Le concept de pureté est extrêmement complexe à manier, car nous le réduisons à une partie infime de sa signification : la pureté physique à quoi s’ajoute un mépris consenti ou ignoré de la sexualité. Si je dis, à titre de comparaison, que nous vivons des temps impurs, je ne fais nullement allusion au dévergondage de nos contemporains, aux mœurs débridées, etc., mais à ce refus, ou pis, à cette ignorance de la Beauté sous toutes ses formes à laquelle participe bien sûr une sexualité maîtrisée, respectueuse de soi et d’autrui. La pureté est contemplation de la Beauté en soi. Pour cela, certaines conditions sont requises, en particulier : obéir aux injonctions d’une raison souveraine.

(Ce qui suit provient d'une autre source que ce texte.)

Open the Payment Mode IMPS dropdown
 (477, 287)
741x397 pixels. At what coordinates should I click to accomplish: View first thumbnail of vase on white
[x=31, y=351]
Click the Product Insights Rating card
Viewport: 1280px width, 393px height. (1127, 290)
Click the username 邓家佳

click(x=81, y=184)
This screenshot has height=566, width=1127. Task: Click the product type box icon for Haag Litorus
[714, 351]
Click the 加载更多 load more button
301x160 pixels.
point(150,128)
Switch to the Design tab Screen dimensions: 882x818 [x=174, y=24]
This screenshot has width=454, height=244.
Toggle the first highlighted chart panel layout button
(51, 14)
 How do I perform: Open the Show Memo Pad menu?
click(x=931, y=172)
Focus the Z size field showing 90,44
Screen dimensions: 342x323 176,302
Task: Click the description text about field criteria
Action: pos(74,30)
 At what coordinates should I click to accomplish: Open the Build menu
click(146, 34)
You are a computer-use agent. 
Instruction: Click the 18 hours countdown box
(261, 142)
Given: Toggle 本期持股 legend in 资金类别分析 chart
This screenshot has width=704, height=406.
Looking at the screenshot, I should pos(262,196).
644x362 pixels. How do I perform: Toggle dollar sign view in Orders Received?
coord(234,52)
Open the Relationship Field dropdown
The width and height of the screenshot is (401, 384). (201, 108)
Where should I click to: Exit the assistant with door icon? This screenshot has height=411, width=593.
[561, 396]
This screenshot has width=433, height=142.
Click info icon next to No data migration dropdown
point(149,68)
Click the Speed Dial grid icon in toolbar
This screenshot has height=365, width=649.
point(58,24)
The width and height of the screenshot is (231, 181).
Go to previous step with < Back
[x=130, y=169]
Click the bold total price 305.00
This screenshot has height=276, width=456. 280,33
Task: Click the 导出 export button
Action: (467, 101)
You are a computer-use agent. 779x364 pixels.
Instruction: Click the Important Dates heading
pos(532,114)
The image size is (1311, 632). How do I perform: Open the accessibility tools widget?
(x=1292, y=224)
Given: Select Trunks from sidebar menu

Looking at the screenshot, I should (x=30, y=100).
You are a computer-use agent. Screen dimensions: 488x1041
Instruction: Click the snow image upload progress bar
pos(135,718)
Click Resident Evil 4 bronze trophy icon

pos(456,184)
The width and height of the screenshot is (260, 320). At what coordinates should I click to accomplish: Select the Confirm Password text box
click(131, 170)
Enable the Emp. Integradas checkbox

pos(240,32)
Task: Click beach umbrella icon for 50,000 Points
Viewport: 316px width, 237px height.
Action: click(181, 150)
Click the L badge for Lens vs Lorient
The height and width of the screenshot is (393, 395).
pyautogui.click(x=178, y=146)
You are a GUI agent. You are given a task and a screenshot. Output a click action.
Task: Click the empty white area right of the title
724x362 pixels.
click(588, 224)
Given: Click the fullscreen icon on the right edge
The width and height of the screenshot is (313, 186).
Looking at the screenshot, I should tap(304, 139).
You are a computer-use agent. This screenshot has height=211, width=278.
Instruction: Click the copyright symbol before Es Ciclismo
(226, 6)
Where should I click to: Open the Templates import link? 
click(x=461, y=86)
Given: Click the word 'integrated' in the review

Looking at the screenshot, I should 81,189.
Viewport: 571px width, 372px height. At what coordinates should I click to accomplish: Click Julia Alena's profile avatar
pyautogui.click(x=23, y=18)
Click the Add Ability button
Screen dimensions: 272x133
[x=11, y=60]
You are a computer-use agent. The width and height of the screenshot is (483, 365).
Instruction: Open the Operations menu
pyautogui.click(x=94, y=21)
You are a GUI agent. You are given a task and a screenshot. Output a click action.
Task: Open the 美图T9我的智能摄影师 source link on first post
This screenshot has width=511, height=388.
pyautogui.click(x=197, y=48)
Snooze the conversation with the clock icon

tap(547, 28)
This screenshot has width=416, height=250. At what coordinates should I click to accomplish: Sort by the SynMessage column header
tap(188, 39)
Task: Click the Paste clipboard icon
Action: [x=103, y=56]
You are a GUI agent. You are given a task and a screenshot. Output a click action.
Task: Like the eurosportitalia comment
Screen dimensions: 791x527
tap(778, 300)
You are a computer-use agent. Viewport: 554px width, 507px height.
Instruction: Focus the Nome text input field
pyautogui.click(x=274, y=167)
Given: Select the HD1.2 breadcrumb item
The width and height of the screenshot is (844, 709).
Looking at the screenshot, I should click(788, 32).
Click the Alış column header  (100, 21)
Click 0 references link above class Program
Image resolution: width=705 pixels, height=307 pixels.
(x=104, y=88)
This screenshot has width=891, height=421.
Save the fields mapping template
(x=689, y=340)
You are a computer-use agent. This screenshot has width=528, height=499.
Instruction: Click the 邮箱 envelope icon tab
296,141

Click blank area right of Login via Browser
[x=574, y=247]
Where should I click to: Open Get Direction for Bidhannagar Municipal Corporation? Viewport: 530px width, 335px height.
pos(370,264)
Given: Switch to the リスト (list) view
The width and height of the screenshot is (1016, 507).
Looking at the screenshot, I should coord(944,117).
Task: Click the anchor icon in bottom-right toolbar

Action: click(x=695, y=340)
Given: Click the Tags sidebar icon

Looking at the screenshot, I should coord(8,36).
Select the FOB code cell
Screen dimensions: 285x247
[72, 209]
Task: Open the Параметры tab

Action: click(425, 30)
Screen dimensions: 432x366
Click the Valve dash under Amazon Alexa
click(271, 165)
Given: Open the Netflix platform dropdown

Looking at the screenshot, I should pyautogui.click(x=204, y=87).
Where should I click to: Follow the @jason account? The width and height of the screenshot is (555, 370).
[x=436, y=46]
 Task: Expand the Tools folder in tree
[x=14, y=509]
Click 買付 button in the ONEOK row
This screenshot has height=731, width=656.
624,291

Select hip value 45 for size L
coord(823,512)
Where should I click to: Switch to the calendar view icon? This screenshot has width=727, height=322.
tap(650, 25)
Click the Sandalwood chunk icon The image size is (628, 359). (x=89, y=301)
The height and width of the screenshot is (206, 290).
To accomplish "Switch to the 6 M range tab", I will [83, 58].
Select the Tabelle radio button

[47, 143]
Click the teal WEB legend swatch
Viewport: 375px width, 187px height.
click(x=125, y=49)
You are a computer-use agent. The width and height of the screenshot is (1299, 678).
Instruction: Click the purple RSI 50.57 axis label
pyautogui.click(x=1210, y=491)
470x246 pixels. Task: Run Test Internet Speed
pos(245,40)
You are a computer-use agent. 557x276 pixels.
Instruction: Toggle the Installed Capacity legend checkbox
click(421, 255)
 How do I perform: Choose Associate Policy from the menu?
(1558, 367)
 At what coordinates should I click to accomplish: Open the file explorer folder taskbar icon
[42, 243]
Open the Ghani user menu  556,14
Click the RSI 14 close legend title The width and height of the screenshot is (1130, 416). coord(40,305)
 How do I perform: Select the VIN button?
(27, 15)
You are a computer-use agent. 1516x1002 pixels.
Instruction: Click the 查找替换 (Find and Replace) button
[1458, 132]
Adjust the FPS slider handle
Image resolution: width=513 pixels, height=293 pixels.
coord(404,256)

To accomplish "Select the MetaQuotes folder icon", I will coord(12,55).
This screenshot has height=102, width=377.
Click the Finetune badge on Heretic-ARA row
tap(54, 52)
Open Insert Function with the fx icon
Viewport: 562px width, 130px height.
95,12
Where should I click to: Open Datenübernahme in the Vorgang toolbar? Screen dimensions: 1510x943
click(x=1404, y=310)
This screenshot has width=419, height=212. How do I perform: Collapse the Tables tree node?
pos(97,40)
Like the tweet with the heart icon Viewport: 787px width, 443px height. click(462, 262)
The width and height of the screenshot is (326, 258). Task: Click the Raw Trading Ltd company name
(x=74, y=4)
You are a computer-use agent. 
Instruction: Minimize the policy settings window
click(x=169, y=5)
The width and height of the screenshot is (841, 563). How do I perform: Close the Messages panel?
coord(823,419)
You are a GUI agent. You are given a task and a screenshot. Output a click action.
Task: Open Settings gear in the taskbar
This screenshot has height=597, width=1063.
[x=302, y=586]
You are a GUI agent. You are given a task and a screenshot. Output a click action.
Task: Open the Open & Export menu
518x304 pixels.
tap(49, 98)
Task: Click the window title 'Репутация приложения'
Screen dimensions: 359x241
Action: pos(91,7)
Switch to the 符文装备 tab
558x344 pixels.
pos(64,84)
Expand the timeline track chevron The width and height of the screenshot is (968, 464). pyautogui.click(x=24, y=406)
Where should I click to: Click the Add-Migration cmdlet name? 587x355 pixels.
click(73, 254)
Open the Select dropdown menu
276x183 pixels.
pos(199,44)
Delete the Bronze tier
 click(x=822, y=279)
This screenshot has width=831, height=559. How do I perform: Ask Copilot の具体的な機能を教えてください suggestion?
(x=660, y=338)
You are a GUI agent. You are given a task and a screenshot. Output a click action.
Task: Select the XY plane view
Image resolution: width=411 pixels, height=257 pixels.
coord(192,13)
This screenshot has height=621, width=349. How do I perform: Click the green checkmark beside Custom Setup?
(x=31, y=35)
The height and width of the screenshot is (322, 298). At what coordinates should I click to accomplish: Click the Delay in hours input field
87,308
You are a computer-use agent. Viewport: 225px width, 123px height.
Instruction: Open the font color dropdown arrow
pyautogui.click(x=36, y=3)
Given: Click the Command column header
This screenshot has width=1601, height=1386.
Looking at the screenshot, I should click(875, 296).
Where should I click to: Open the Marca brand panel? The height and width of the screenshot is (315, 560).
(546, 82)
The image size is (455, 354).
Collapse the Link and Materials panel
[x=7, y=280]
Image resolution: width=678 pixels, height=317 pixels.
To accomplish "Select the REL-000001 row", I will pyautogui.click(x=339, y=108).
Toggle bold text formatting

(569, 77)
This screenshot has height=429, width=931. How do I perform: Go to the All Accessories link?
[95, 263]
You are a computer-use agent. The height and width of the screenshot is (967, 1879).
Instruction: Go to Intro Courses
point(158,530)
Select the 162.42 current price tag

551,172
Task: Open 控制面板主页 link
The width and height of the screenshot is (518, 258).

Il faut ajouter à cela, pour justifier la position exigeante et non point rigoriste de l’Eglise que nous critiquons sévèrement, qu’une philosophie qui dissocie corps et âme, esprit et matière pour réduire l’être humain à une machine à deux vitesses, cette philosophie, dis-je, est non seulement pernicieuse mais mortifère.
Car nous aimons avec tout notre être, corps et âme, sans que jamais nous devions mépriser une sexualité que Dieu crée et met au service de l’amour mais d’un amour placé « sub specie aeternitatis », que nous devons donc contempler du point de vue de l’éternité.
J’ajoute pour que ne subsiste nulle ambiguïté que l’Eglise, au cours des siècles, a toujours condamné les mouvements manichéens (cf. le catharisme) qui professaient un mépris certain de la matière. Les erreurs, les incompréhensions, le péché même de certains membres de l’Eglise ne peuvent ni ne doivent être imputés au corps ecclésial en son entier, encore moins au Magistère du Pape et des évêques en communion avec celui-ci.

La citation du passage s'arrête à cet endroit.